GIVEN TASK ▸ Can you quote every one of the rows below word for word, keeping each line in its original order?

ENTRIES SHOWN ▸
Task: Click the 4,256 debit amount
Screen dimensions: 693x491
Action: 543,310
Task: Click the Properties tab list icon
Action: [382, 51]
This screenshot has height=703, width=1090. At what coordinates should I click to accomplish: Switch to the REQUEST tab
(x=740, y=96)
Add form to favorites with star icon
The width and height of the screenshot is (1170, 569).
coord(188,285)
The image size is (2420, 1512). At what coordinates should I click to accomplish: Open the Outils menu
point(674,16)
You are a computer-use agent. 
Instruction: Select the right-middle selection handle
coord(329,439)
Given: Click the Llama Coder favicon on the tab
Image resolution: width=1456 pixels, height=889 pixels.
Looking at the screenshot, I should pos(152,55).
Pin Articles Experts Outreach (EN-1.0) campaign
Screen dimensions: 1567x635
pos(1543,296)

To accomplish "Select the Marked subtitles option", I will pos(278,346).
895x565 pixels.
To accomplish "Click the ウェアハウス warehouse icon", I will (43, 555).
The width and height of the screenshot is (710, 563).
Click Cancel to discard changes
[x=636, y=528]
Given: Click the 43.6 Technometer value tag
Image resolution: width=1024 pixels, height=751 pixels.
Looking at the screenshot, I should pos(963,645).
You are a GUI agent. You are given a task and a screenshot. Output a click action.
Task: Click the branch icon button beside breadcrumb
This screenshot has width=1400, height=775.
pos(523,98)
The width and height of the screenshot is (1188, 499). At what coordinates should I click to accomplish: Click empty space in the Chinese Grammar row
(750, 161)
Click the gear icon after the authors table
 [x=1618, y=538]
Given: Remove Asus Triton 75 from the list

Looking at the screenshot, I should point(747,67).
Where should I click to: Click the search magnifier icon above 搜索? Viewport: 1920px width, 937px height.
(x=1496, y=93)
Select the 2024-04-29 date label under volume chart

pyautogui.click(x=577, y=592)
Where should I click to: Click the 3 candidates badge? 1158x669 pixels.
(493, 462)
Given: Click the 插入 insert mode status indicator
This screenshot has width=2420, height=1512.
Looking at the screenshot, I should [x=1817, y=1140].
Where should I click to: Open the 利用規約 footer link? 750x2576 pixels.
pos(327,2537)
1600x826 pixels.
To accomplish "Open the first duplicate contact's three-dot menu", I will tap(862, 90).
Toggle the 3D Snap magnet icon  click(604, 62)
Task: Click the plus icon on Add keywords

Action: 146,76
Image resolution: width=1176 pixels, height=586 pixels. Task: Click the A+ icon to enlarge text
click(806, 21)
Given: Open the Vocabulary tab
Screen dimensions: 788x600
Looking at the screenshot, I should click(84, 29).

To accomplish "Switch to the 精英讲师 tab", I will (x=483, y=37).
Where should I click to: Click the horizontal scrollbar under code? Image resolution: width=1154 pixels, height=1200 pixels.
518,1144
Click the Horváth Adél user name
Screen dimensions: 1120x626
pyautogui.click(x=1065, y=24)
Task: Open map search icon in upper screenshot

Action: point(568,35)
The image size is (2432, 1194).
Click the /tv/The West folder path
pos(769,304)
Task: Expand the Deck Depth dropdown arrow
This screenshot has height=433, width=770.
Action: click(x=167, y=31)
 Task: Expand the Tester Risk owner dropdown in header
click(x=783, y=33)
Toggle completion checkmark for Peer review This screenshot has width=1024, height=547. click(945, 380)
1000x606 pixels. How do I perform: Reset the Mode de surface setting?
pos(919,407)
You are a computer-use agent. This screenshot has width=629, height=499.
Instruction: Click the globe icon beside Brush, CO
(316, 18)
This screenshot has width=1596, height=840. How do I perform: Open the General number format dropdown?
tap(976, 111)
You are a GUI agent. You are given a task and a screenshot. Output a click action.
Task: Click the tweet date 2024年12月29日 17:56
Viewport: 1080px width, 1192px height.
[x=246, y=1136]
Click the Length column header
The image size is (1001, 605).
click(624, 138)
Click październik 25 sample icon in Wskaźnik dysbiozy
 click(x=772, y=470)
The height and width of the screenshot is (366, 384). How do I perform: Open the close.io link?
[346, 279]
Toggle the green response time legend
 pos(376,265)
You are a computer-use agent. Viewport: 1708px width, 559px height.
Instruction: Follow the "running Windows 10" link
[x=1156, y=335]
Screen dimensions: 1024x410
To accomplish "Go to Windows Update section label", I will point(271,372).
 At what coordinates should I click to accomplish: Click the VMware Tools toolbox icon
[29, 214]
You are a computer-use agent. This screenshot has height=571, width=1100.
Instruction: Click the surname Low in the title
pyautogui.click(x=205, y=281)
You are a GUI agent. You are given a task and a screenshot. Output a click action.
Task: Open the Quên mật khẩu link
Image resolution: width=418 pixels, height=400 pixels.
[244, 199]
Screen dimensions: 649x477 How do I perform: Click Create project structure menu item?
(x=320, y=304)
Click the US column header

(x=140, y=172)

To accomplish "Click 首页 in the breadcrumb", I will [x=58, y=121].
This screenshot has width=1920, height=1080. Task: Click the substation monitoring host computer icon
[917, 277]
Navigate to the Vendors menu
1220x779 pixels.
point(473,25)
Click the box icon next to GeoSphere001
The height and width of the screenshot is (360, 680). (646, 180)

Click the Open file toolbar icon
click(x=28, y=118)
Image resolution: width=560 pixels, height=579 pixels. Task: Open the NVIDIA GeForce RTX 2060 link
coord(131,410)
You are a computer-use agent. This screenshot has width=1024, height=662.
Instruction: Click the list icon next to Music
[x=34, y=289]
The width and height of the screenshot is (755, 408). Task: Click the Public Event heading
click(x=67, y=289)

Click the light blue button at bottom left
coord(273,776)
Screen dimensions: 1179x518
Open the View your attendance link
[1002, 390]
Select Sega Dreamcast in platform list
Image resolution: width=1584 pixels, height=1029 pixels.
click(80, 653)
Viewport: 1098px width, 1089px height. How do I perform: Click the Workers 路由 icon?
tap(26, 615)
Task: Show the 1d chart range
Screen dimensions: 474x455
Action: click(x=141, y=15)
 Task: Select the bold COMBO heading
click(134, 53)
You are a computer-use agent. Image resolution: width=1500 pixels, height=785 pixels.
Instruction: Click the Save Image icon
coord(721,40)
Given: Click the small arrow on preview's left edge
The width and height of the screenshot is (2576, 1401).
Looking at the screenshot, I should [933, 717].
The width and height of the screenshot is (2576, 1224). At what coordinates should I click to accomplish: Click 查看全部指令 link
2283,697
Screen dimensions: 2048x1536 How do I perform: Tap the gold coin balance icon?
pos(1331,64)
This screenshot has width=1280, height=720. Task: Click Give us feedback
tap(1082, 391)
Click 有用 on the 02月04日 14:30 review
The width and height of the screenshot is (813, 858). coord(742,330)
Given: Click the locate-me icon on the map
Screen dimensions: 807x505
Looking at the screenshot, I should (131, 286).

TASK OUTPUT ▸
Task: Click the 4,256 debit amount
Screen dimensions: 693x491
Action: 543,310
Task: Click the Properties tab list icon
Action: [382, 51]
This screenshot has height=703, width=1090. At what coordinates should I click to accomplish: Switch to the REQUEST tab
(x=740, y=96)
Add form to favorites with star icon
The width and height of the screenshot is (1170, 569).
coord(188,285)
The image size is (2420, 1512). At what coordinates should I click to accomplish: Open the Outils menu
point(674,16)
You are a computer-use agent. 
Instruction: Select the right-middle selection handle
coord(329,439)
Given: Click the Llama Coder favicon on the tab
Image resolution: width=1456 pixels, height=889 pixels.
Looking at the screenshot, I should pos(152,55).
Pin Articles Experts Outreach (EN-1.0) campaign
Screen dimensions: 1567x635
pos(1543,296)

To accomplish "Select the Marked subtitles option", I will pos(278,346).
895x565 pixels.
To accomplish "Click the ウェアハウス warehouse icon", I will (43, 555).
The width and height of the screenshot is (710, 563).
Click Cancel to discard changes
[x=636, y=528]
Given: Click the 43.6 Technometer value tag
Image resolution: width=1024 pixels, height=751 pixels.
Looking at the screenshot, I should pos(963,645).
You are a GUI agent. You are given a task and a screenshot. Output a click action.
Task: Click the branch icon button beside breadcrumb
This screenshot has width=1400, height=775.
pos(523,98)
The width and height of the screenshot is (1188, 499). At what coordinates should I click to accomplish: Click empty space in the Chinese Grammar row
(750, 161)
Click the gear icon after the authors table
 [x=1618, y=538]
Given: Remove Asus Triton 75 from the list

Looking at the screenshot, I should point(747,67).
Where should I click to: Click the search magnifier icon above 搜索? Viewport: 1920px width, 937px height.
(x=1496, y=93)
Select the 2024-04-29 date label under volume chart

pyautogui.click(x=577, y=592)
Where should I click to: Click the 3 candidates badge? 1158x669 pixels.
(493, 462)
Given: Click the 插入 insert mode status indicator
This screenshot has width=2420, height=1512.
Looking at the screenshot, I should [x=1817, y=1140].
Where should I click to: Open the 利用規約 footer link? 750x2576 pixels.
pos(327,2537)
1600x826 pixels.
To accomplish "Open the first duplicate contact's three-dot menu", I will tap(862, 90).
Toggle the 3D Snap magnet icon  click(604, 62)
Task: Click the plus icon on Add keywords

Action: 146,76
Image resolution: width=1176 pixels, height=586 pixels. Task: Click the A+ icon to enlarge text
click(806, 21)
Given: Open the Vocabulary tab
Screen dimensions: 788x600
Looking at the screenshot, I should click(84, 29).

To accomplish "Switch to the 精英讲师 tab", I will (x=483, y=37).
Where should I click to: Click the horizontal scrollbar under code? Image resolution: width=1154 pixels, height=1200 pixels.
518,1144
Click the Horváth Adél user name
Screen dimensions: 1120x626
pyautogui.click(x=1065, y=24)
Task: Open map search icon in upper screenshot

Action: point(568,35)
The image size is (2432, 1194).
Click the /tv/The West folder path
pos(769,304)
Task: Expand the Deck Depth dropdown arrow
This screenshot has height=433, width=770.
Action: click(x=167, y=31)
 Task: Expand the Tester Risk owner dropdown in header
click(x=783, y=33)
Toggle completion checkmark for Peer review This screenshot has width=1024, height=547. click(945, 380)
1000x606 pixels. How do I perform: Reset the Mode de surface setting?
pos(919,407)
You are a computer-use agent. This screenshot has width=629, height=499.
Instruction: Click the globe icon beside Brush, CO
(316, 18)
This screenshot has width=1596, height=840. How do I perform: Open the General number format dropdown?
tap(976, 111)
You are a GUI agent. You are given a task and a screenshot. Output a click action.
Task: Click the tweet date 2024年12月29日 17:56
Viewport: 1080px width, 1192px height.
[x=246, y=1136]
Click the Length column header
The image size is (1001, 605).
click(624, 138)
Click październik 25 sample icon in Wskaźnik dysbiozy
 click(x=772, y=470)
The height and width of the screenshot is (366, 384). How do I perform: Open the close.io link?
[346, 279]
Toggle the green response time legend
 pos(376,265)
You are a computer-use agent. Viewport: 1708px width, 559px height.
Instruction: Follow the "running Windows 10" link
[x=1156, y=335]
Screen dimensions: 1024x410
To accomplish "Go to Windows Update section label", I will point(271,372).
 At what coordinates should I click to accomplish: Click the VMware Tools toolbox icon
[29, 214]
You are a computer-use agent. This screenshot has height=571, width=1100.
Instruction: Click the surname Low in the title
pyautogui.click(x=205, y=281)
You are a GUI agent. You are given a task and a screenshot. Output a click action.
Task: Open the Quên mật khẩu link
Image resolution: width=418 pixels, height=400 pixels.
[244, 199]
Screen dimensions: 649x477 How do I perform: Click Create project structure menu item?
(x=320, y=304)
Click the US column header

(x=140, y=172)

To accomplish "Click 首页 in the breadcrumb", I will [x=58, y=121].
This screenshot has width=1920, height=1080. Task: Click the substation monitoring host computer icon
[917, 277]
Navigate to the Vendors menu
1220x779 pixels.
point(473,25)
Click the box icon next to GeoSphere001
The height and width of the screenshot is (360, 680). (646, 180)

Click the Open file toolbar icon
click(x=28, y=118)
Image resolution: width=560 pixels, height=579 pixels. Task: Open the NVIDIA GeForce RTX 2060 link
coord(131,410)
You are a computer-use agent. This screenshot has width=1024, height=662.
Instruction: Click the list icon next to Music
[x=34, y=289]
The width and height of the screenshot is (755, 408). Task: Click the Public Event heading
click(x=67, y=289)

Click the light blue button at bottom left
coord(273,776)
Screen dimensions: 1179x518
Open the View your attendance link
[1002, 390]
Select Sega Dreamcast in platform list
Image resolution: width=1584 pixels, height=1029 pixels.
click(80, 653)
Viewport: 1098px width, 1089px height. How do I perform: Click the Workers 路由 icon?
tap(26, 615)
Task: Show the 1d chart range
Screen dimensions: 474x455
Action: click(x=141, y=15)
 Task: Select the bold COMBO heading
click(134, 53)
You are a computer-use agent. Image resolution: width=1500 pixels, height=785 pixels.
Instruction: Click the Save Image icon
coord(721,40)
Given: Click the small arrow on preview's left edge
The width and height of the screenshot is (2576, 1401).
Looking at the screenshot, I should [933, 717].
The width and height of the screenshot is (2576, 1224). At what coordinates should I click to accomplish: Click 查看全部指令 link
2283,697
Screen dimensions: 2048x1536 How do I perform: Tap the gold coin balance icon?
pos(1331,64)
This screenshot has width=1280, height=720. Task: Click Give us feedback
tap(1082, 391)
Click 有用 on the 02月04日 14:30 review
The width and height of the screenshot is (813, 858). coord(742,330)
Given: Click the locate-me icon on the map
Screen dimensions: 807x505
Looking at the screenshot, I should (131, 286).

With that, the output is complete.